Why do we not see referees from the PI officiating at international level? The UK gets more votes than the entire SH and Samoa gets one forty-eighth of the votes that the UK gets. Why were there so few SH referees at the RWC? A conspiracy to make the UK appear more competitive? Scotland recently played depleted PI teams and beat the Gunnahs. The Gunnahs' players played three days earlier. The PI players were offered cash inducements not to play by the Bleatingish. Has the introduction of RWC spots according to irb rankings induced the racist Gerrymander to further corruption? WE may never know because the irb obstructs investigating of corruption. e.g. match fixing.

2012-08-27T05:07:44+00:00

Red Menace

Guest


I think it would be a circus but I wonder if the refs have a chat to coaches after games? When I blew a whistle, I would always have a chat after the game. Didn't matter if it was Under 9's or first grade. If any young ref is reading this, do the same, it will help your game. -- Comment left via The Roar's iPhone app. Download The Roar's iPhone App in the App Store here.

2012-08-27T02:46:02+00:00

Yikes

Guest


And as for this bit: "It could be a way to have explained publicly what the hierarchy has determined to be the focus of the match officials. By opening the doors to understanding it defuses much of the confusion." All of this information ie the focus of the match officials, is available to and communicated to the commentators. Isn't it their job to perform the role of communicating this to the public? Rather than do what they do currently (in Australia at least) which is compete amongst themselves as to who can claim to be the most clueless as to exactly what is happening on field.

2012-08-27T02:41:26+00:00

Yikes

Guest


Yawn yawn yawn.
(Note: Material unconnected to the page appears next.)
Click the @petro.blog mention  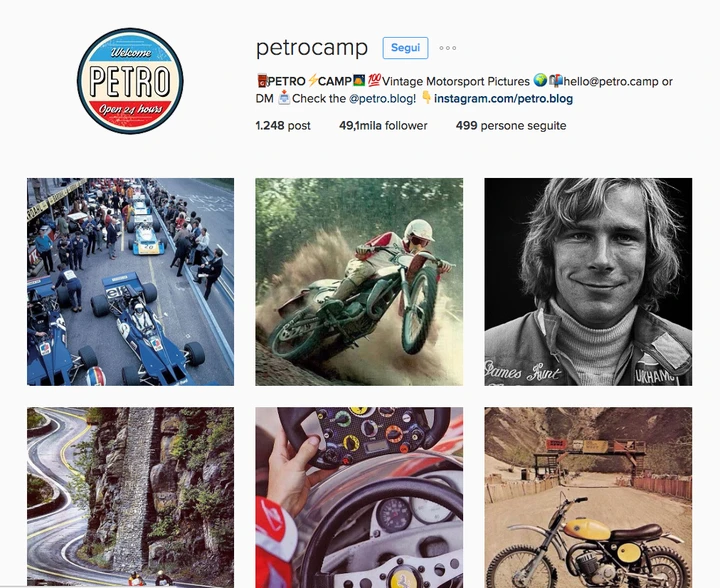coord(381,99)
How exactly would the game benefit from having referees appearing at press conferences? The media would only be interested in talking to them if there was a particularly controversial call, which is bound to be discussed and analysed anyway, and which the ref in question will either have gotten right or wrong. It's not like you'll be getting the referees explaining their thought processes after games to the hoards of journos hanging on their every word to immediately transmit this learning to the newspaper-reading and online media-consuming masses for the betterment of humanity. It will just become a circus of hanging a ref out to dry. And if it's not, no one will care. The reason match officials should not be criticised by coaches, players etc is because to do so is a cowardly act - the refs cannot bite back, they have no public arena to respond. And why not? Because then the public impression of the game becomes a farce, eg: http://www.espnscrum.com/scrum/rugby/story/167395.html

2012-08-27T02:15:33+00:00

redsnut

Guest


And also why do the toutchies/assistants seem to play so little part in what goes on, (especially those occasions when they have a better view than the ref) since they were officially given the duty/responibility.

2012-08-26T22:58:05+00:00

Bakkies

Guest


No. Paddy O'Brien tried to do appraisals in front of the media and his refs were explaining calls (or apologising for incorrect ones), it was a complete disaster. O'Brien's impartiality and professionalism was called in to question particularly after the Milan test. Two experienced referees were mistreated by O'Brien (Mark Lawrence and Dickenson) and incompetent refs like Poite, Bryce Lawrence and Kaplan were kept on the panel. O'Brien handling of Dickenson and ruining his own reputation publicly was a disaster for the IRB and the game itself.

2012-08-26T22:08:46+00:00

mitzter

Guest


Look referees at high levels are scrutinised every game. Why they made those calls, why they gave that card are all discussed. They all make mistakes (just like players and coaches) but they MOSTLY get it right despite the decision being made in less than a second. I don't agree with every decison and sometimes I realise we're lucky in a decision. That's the game. I don't really see the point in having a press conference with the ref as both sides could think of instances where things didn't go their way, you only have to listen to phil kearns to realise that most people have no idea what they are talking about.